>> BEGIN Material shown

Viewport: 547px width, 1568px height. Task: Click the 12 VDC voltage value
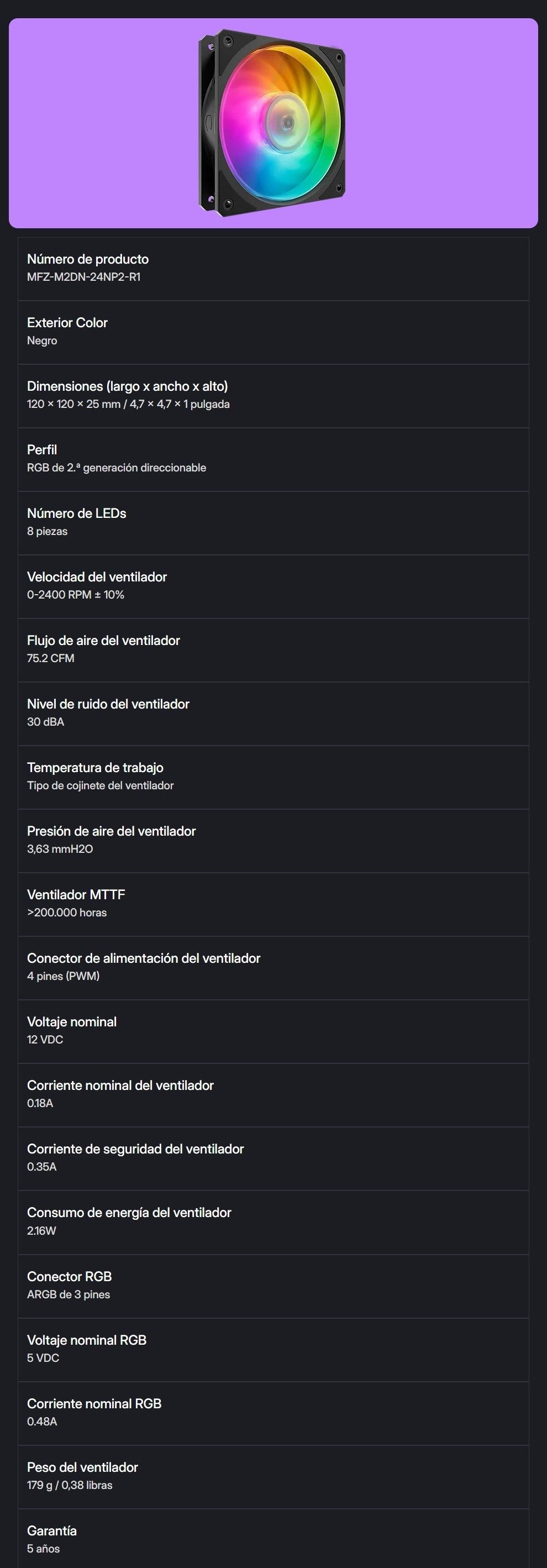pyautogui.click(x=45, y=1040)
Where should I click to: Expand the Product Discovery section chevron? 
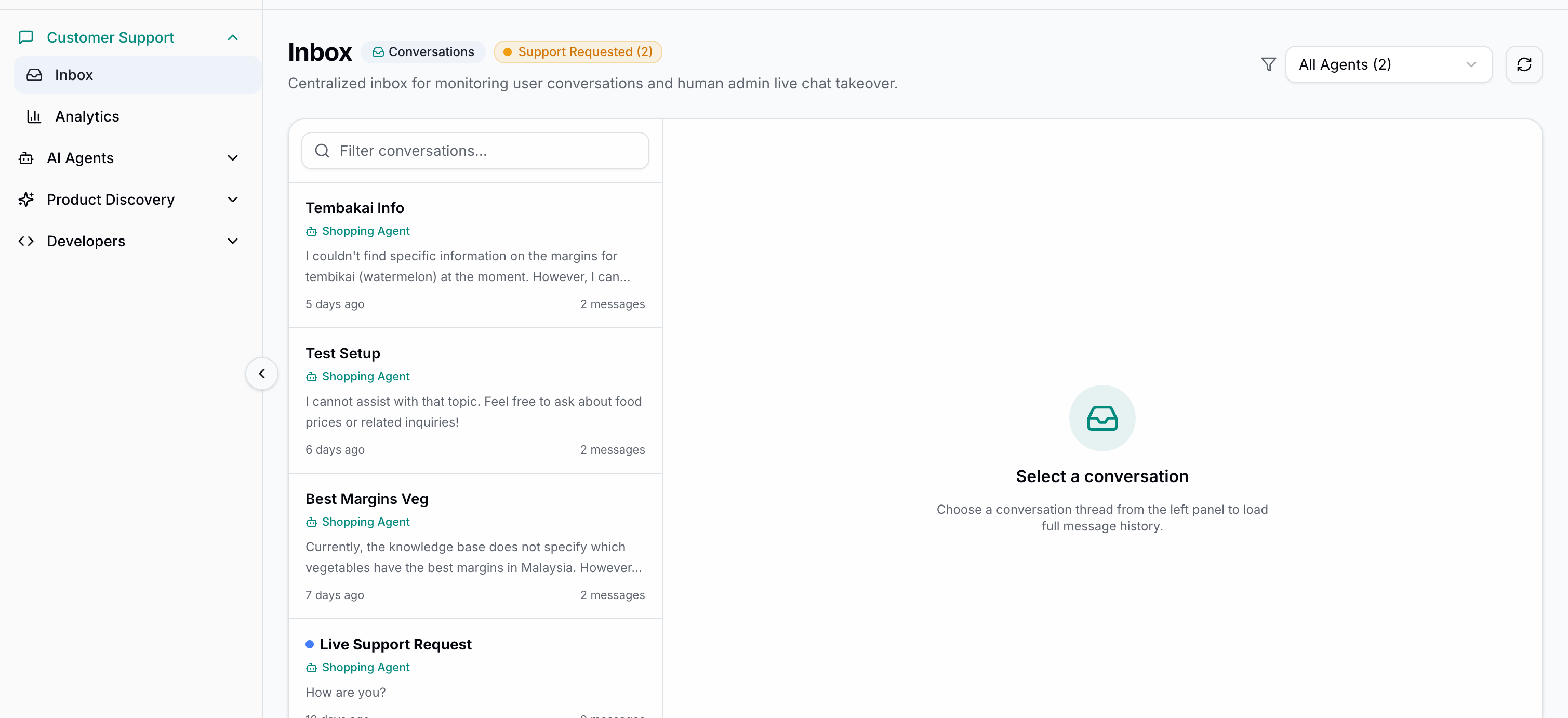pyautogui.click(x=233, y=200)
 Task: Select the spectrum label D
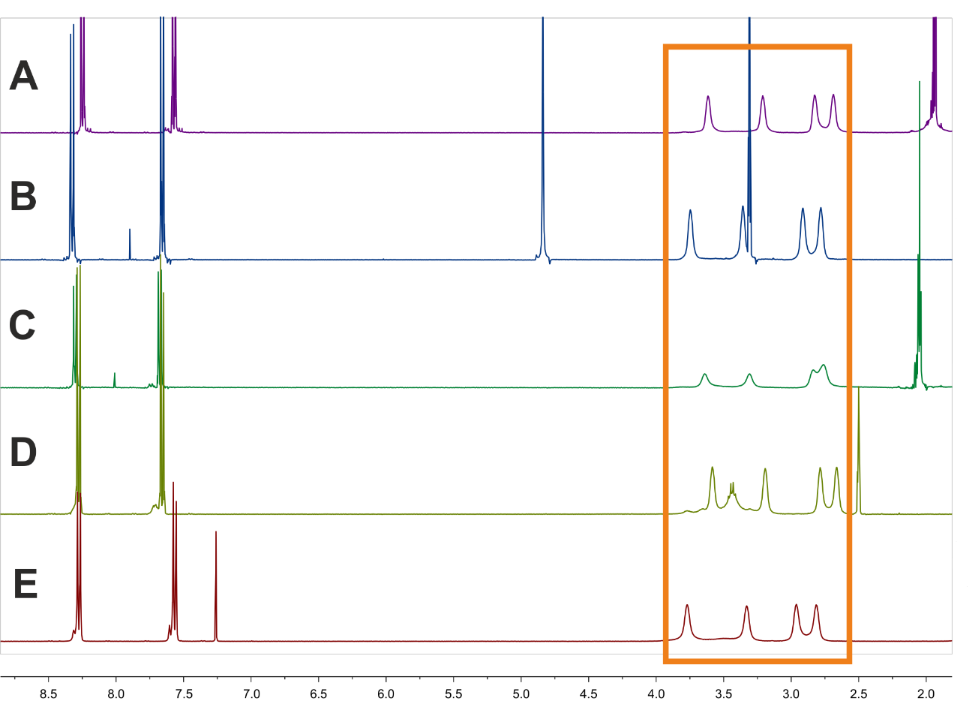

>> END Material shown

__What you are asked to do__: Return every record above word for word, with the pictures left out.

__Exercise solution__:
Viewport: 547px width, 1568px height. Task: Click the 12 VDC voltage value
pyautogui.click(x=45, y=1040)
Where should I click to: Expand the Product Discovery section chevron? 
pyautogui.click(x=233, y=200)
 Task: Select the spectrum label D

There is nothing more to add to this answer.